Es de alarmar la desgracia en la que ha caído el gigante del sur y las consecuencias mundiales que puede acarrear de confirmarse en la votación del 28 de octubre. Solo el improbable y milagroso recurso a las urnas de los electores que aún no han sido envueltos en la degradación política podrá detener el arribo al poder en Brasil de Jair Messias Bolsonaro.
Salta a la vista lo más obvio: esta experiencia extrema es afín a otros fenómenos, pese a las diferencias. Con Chávez-Maduro, Trump, Putin, Orban, Erdogan, Kaczynski, Duterte, la Liga del Norte, el Brexit, por señalar algunos que se han hecho del poder y otros que acechan en Alemania, Austria, Suecia, Holanda, Francia y otras partes del mundo. En cada caso se había llegado a la falsa convicción de que la democracia liberal había llegado para quedarse. En unos países porque la democracia era sólida y en varios casos centenaria, en otros porque habían dejado atrás modalidades de autoritarismo o totalitarismo y adoptado instituciones democráticas con amplio consenso popular.
Los gobiernos de Lula (2003-2011) y Dilma Rousseff (2011-2016) provocaron la reacción adversa de amplias franjas de las clases medias y altas debido, principalmente, a sus políticas distributivas. El efecto de las políticas para combatir la pobreza y la desigualdad fue contundente. El Coeficiente de Gini bajó siete puntos entre 1993 y 2015. Hacia 2004 el Banco Mundial había informado que Brasil, con la mayor población de América Latina (209 millones), era el país puntero de la desigualdad en la región. Once años después, el mismo Banco anunciaba que la pobreza había disminuido: 25 millones de personas salieron de la pobreza extrema o moderada. Además, mejoraron considerablemente el crecimiento, el empleo y el salario. Esto significó la ampliación de las clases medias o, mejor dicho, la creación de una nueva clase media que arribó a los beneficios del consumo, la salud, la educación y otros bienes públicos a los que antes no tenía acceso. Amplios segmentos de las clases altas y medias preexistentes tuvieron una reacción que empata con lo que pasa en otras partes del mundo: acendraron y enderezaron su clasismo y su racismo contra los recién llegados. Podemos decir que la repulsión antiinmigrantes se expresó, en este caso, como rechazo a una migración interna en la escala económica.

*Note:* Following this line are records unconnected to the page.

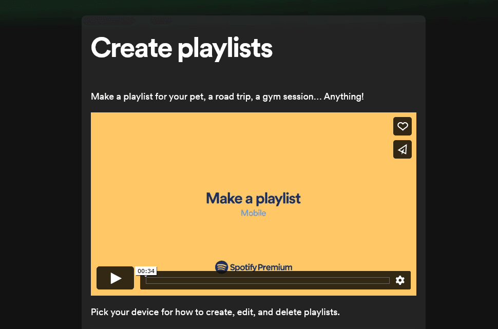The image size is (498, 329).
Task: Click the 00:34 duration tooltip
Action: [x=146, y=271]
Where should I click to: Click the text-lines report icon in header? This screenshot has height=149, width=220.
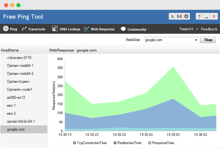[172, 17]
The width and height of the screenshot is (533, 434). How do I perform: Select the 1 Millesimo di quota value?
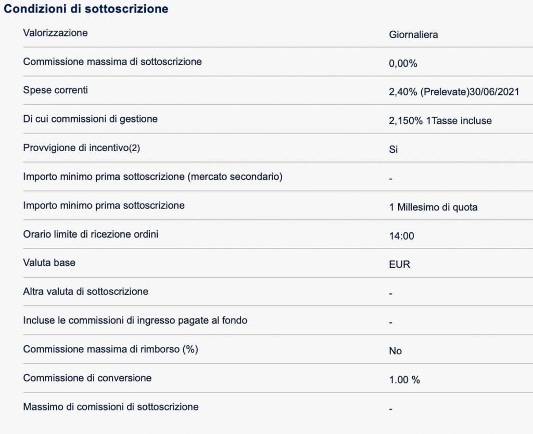433,207
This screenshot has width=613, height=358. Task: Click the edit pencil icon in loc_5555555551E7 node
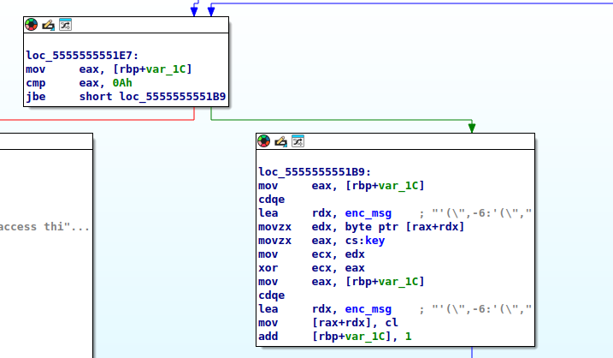[x=49, y=25]
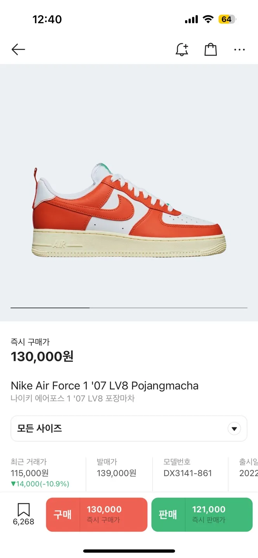Tap the Nike Air Force 1 product title
The height and width of the screenshot is (558, 258).
[105, 386]
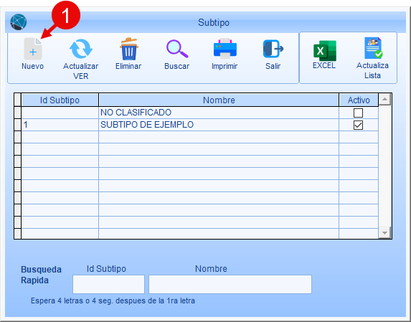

Toda acción, toda política pública, toda decisión de gobierno acarrea consecuencias no buscadas. El cambio social en Brasil fue recibido por la derecha con una campaña mediática feroz para desprestigiar al PT antes y después de haberlo descarrilado del gobierno. Este partido y sus dirigentes, Lula y Dilma incluidos, tienen parte de la responsabilidad histórica al haber realizado acciones fuera de la legalidad que se les regresaron en el boomerang de una derecha encarnizada en contra del cambio. Entre otras razones, esta es una de las que explica por qué Bolsonaro se ha situado a las puertas del Palacio de Planalto.
Así como el populismo fallido de Chávez-Maduro, y el de Trump en Estados Unidos, el caso de Brasil debe ser analizado cuidadosamente en el vecindario latinoamericano. La enseñanza obvia es que todo gobierno progresista que busca activamente la inclusión a la ciudadanía económica y social de los grupos marginados provocará una fuerte reacción en contra que debería enfrentar desde el primer momento de su actuar. La descalificación como "enemigo" de los sectores opuestos al cambio no hace sino postergar su reacción virulenta una vez que pueden ocupar el espacio de poder. Si la "izquierda" en gobierno no tiene una política de integración de los polos opuestos provoca la destrucción del sistema democrático mismo, que es el que le permite llegar al poder. Si la izquierda no rompe con el izquierdismo y el leninismo genético, toma en serio la democracia constitucional y se hace cargo de la responsabilidad del gobernante de canalizar la representación de los todos, incluidos los contrarios, volteará al electorado en su contra y pondrá en peligro la democracia misma.